What you need to do:
a – Duplicate the passage on regulating AI chips from "All chip producers" to "terminate dangerous use.", keeping every word and punctuation mark the same.
b – Summarize the passage on regulating AI chips in two sentences.

Selected text:

^^^^^^^^^^^^^^^^

Without tighter protections, they warn that AI could turbocharge mass surveillance, information warfare, international instability, and even human extinction.

Governments are well aware of these dangers, but their safeguards largely concentrate on software. The Cambridge team advocates a change of priorities.

Haydn Belfield, a co-lead author of the report, noted that data and algorithms “are intangible and difficult to control.” Hardware, by contrast, is detectable, excludable, and quantifiable. It’s also produced via an extremely concentrated supply chain.

These characteristics make compute a good lever for regulation. 

“Computing hardware is visible, quantifiable, and its physical nature means restrictions can be imposed in a way that might soon be nearly impossible with more virtual elements of AI,” Belfield said in a statement.

New guardrails for AI chips

Governments have attempted to curb the AI power of rival states by imposing export controls on semiconductors.

These measures have received a mixed response. Supporters say they’re effective in the short-term, but critics argue they cause economic harm and ultimately rally opponents.

The report present several alternative restrictions. One is adding a unique identifier to each chip, which would mitigate espionage and chip smuggling.

To reinforce these tags, an international registry could track the flow of chips destined for AI supercomputers.

All chip producers and sellers would be required to report every transfer and the compute under control by each state and corporation. Regular audits would ensure that the records remain accurate.

“Governments already track many economic transactions, so it makes sense to increase monitoring of a commodity as rare and powerful as an advanced AI chip,” Belfield said.

Alongside the tags and registry, the report suggests “compute caps” to restrict AI chips and “smart switches” to terminate dangerous use.

These proposals arrive amid a boom in the chip market. In the last few days alone, Nvidia surpassed Amazon in market capitalisation, while shares in semiconductor designer Arm soared by over 50%.

Any radical safety measures may, therefore, have a harder time gaining support from companies than governments.

^^^^^^^^^^^^^^^^

Dataset excerpt:
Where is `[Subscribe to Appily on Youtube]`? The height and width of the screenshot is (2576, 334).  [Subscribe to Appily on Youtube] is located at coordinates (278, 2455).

^^^^^^^^^^^^^^^^

Written responses:
a –
All chip producers and sellers would be required to report every transfer and the compute under control by each state and corporation. Regular audits would ensure that the records remain accurate.

“Governments already track many economic transactions, so it makes sense to increase monitoring of a commodity as rare and powerful as an advanced AI chip,” Belfield said.

Alongside the tags and registry, the report suggests “compute caps” to restrict AI chips and “smart switches” to terminate dangerous use.

b – The Cambridge team argues that AI safeguards, which now focus largely on software, should shift toward hardware, since computing hardware is detectable, excludable, and quantifiable and is produced through an extremely concentrated supply chain. Its report proposes a unique identifier on each chip, an international registry tracking chip transfers with regular audits, "compute caps" to restrict AI chips, and "smart switches" to terminate dangerous use.